Premises considered we hereby authorize the Bachrach Motor Co., Inc., to continue using
the name of "Rural Transit Co., Ltd.," as its trade name in all the applications, motions or
other petitions to be filed in this commission in connection with said business and that
this authority is given retroactive effect as of the date, of filing of the application in this
case, to wit, April 29, 1930.

We know of no law that empowers the Public Service Commission or any court in this
jurisdiction to authorize one corporation to assume the name of another corporation as a trade
name. Both the Rural Transit Company, Ltd., and the Bachrach Motor Co., Inc., are Philippine
corporations and the very law of their creation and continued existence requires each to adopt
and certify a distinctive name. The incorporators "constitute a body politic and corporate under
the name stated in the certificate." (Section 11, Act No. 1459, as amended.) A corporation has
the power "of succession by its corporate name." (Section 13, ibid.) The name of a corporation is
therefore essential to its existence. It cannot change its name except in the manner provided by
the statute. By that name alone is it authorized to transact business. The law gives a corporation
no express or implied authority to assume another name that is unappropriated: still less that of
another corporation, which is expressly set apart for it and protected by the law. If any
corporation could assume at pleasure as an unregistered trade name the name of another
corporation, this practice would result in confusion and open the door to frauds and evasions and
difficulties of administration and supervision. The policy of the law expressed in our corporation
statute and the Code of Commerce is clearly against such a practice. (Cf. Scarsdale Pub. Co.
Colonial Press vs. Carter, 116 New York Supplement, 731; Svenska Nat. F. i. C. vs. Swedish
Nat. Assn., 205 Illinois [Appellate Courts], 428, 434.)

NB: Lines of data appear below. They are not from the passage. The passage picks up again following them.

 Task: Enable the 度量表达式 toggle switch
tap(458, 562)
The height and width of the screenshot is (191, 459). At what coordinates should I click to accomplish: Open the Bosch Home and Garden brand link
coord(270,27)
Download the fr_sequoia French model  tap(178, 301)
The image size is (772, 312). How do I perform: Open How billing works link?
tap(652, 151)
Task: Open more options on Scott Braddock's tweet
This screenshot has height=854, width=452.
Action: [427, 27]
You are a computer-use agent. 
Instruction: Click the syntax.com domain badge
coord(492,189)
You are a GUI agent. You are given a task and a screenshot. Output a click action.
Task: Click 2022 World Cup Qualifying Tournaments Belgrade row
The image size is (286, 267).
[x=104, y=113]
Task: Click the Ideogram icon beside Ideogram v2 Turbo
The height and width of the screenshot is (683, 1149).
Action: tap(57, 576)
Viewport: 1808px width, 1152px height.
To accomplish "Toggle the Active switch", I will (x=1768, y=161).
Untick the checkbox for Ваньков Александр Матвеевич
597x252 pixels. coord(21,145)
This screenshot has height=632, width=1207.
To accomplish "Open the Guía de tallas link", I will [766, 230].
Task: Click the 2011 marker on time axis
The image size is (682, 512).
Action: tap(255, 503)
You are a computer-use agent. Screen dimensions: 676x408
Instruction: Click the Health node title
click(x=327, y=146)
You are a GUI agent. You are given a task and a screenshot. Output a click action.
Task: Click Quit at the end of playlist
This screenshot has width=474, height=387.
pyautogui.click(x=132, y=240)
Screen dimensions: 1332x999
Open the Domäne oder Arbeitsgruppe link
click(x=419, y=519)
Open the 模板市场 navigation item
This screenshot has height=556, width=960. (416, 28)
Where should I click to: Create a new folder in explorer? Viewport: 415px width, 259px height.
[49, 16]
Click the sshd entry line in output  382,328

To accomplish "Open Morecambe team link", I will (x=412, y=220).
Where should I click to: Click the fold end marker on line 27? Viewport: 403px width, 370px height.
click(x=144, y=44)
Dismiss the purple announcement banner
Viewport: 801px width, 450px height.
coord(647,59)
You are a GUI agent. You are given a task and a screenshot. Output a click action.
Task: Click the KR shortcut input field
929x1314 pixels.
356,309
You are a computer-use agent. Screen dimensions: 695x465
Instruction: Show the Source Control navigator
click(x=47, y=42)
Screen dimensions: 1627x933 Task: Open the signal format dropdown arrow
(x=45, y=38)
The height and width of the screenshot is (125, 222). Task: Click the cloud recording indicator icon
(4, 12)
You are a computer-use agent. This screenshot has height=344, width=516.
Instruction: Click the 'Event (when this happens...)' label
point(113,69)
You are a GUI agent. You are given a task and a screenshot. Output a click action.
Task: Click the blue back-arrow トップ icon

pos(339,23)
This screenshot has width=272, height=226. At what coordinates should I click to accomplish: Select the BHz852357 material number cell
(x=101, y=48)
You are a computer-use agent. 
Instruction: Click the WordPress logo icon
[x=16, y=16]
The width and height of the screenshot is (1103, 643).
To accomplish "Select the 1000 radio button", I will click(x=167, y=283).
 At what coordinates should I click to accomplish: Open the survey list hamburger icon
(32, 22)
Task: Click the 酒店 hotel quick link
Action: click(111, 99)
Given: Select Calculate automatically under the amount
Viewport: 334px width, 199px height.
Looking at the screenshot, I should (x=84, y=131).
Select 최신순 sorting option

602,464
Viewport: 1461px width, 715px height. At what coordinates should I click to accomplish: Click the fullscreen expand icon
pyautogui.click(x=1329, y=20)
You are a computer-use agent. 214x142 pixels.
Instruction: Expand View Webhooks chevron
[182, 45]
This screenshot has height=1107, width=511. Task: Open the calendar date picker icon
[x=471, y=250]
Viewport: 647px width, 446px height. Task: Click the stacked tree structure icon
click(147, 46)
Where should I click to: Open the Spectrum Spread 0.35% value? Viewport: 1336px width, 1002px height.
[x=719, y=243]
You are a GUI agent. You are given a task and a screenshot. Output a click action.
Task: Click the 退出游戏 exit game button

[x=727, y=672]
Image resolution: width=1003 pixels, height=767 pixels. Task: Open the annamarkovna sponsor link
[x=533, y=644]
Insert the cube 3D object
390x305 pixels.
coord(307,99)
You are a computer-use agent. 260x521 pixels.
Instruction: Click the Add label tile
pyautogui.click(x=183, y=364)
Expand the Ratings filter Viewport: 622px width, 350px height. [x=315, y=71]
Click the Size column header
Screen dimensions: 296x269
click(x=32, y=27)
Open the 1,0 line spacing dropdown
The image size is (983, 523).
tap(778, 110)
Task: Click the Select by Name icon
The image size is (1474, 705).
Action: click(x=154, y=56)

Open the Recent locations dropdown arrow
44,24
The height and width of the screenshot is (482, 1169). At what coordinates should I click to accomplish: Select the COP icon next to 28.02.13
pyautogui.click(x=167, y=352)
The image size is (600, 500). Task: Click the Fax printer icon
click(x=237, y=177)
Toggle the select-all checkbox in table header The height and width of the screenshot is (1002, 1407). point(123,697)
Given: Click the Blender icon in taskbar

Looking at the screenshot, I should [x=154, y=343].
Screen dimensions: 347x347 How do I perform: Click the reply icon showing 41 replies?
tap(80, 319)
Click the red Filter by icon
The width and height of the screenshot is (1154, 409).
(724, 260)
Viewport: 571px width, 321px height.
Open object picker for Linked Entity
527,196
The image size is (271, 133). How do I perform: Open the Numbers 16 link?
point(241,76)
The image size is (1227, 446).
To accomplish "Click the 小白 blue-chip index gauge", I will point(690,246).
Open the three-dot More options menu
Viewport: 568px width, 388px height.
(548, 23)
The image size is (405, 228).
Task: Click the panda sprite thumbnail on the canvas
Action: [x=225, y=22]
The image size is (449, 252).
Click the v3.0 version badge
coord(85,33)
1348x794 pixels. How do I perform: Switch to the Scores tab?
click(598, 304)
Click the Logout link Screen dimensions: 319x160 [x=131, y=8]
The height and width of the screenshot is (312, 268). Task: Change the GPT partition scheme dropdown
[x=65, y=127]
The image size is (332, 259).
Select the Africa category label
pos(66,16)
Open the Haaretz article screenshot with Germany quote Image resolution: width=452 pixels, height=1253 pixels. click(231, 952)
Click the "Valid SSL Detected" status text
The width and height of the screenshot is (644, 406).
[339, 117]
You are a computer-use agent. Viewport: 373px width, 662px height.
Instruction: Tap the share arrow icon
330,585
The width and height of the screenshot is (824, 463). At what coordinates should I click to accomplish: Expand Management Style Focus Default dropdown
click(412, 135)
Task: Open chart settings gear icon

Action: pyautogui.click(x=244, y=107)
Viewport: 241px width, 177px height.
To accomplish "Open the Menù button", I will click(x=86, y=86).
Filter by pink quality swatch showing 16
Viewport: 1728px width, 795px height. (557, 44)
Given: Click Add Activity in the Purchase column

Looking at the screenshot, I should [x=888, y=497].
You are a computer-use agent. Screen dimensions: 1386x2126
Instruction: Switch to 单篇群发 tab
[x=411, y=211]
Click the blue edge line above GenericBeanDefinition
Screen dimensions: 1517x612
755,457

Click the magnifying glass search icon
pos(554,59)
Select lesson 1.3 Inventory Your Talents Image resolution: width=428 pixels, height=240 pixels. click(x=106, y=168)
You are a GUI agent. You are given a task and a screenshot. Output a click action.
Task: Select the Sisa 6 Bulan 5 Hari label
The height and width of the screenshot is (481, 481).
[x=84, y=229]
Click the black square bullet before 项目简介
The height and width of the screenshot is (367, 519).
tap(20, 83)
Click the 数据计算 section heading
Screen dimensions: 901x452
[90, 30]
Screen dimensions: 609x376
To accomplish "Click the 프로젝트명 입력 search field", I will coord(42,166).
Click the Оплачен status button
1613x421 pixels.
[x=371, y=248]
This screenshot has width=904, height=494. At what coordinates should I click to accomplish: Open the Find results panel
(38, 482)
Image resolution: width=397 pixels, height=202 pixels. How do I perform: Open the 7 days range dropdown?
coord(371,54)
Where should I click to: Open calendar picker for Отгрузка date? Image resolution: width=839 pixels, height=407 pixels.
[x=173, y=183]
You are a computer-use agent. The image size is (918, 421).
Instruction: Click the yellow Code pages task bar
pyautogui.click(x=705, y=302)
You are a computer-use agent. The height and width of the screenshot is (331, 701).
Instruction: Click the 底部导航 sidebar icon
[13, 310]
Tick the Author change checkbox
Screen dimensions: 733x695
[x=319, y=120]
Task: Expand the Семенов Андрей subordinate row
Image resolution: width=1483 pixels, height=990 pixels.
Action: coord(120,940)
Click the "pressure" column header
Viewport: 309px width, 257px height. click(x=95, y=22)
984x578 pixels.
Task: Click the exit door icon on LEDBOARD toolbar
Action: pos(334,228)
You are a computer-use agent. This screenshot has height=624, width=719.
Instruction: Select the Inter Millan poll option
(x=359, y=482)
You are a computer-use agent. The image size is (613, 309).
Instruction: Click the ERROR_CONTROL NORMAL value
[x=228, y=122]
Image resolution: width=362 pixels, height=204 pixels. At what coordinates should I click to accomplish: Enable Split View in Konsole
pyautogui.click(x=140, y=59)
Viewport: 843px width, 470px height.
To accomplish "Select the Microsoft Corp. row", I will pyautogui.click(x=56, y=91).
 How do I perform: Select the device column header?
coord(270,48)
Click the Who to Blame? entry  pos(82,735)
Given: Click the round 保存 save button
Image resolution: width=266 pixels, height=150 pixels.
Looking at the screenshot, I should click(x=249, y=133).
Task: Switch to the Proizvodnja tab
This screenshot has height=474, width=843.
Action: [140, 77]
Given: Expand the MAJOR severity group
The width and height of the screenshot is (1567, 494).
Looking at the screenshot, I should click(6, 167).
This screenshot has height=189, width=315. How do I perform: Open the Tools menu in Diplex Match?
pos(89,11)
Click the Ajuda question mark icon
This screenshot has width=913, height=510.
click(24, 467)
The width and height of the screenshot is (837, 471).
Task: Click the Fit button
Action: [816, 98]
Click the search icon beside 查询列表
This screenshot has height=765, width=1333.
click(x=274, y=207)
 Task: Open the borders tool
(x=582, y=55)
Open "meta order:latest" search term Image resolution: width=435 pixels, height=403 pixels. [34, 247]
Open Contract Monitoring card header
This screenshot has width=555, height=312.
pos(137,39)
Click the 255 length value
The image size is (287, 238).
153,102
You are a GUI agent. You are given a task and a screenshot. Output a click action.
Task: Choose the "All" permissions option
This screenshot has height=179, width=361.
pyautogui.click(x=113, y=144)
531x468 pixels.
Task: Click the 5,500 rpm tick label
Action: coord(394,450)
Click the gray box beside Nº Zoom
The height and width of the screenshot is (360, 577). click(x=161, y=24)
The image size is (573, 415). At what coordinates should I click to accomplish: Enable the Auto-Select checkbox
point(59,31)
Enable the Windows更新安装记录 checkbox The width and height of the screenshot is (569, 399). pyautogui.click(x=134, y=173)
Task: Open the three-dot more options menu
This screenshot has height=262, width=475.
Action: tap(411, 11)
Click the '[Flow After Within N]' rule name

The order of the commission of November 26, 1932, authorizing the Bachrach Motor Co.,
Incorporated, to assume the name of the Rural Transit Co., Ltd. likewise in corporated, as its
trade name being void, and accepting the order of December 21, 1932, at its face as granting a
certificate of public convenience to the applicant Rural Transit Co., Ltd., the said order last
mentioned is set aside and vacated on the ground that the Rural Transit Company, Ltd., is not the
real party in interest and its application was fictitious.

In view of the dissolution of the Rural Transit Company, Ltd. by judicial decree of February 28,
1933, we do not see how we can assess costs against said respondent, Rural Transit Company,
Ltd.

Malcolm, Villa-Real, Imperial and Goddard, JJ., concur.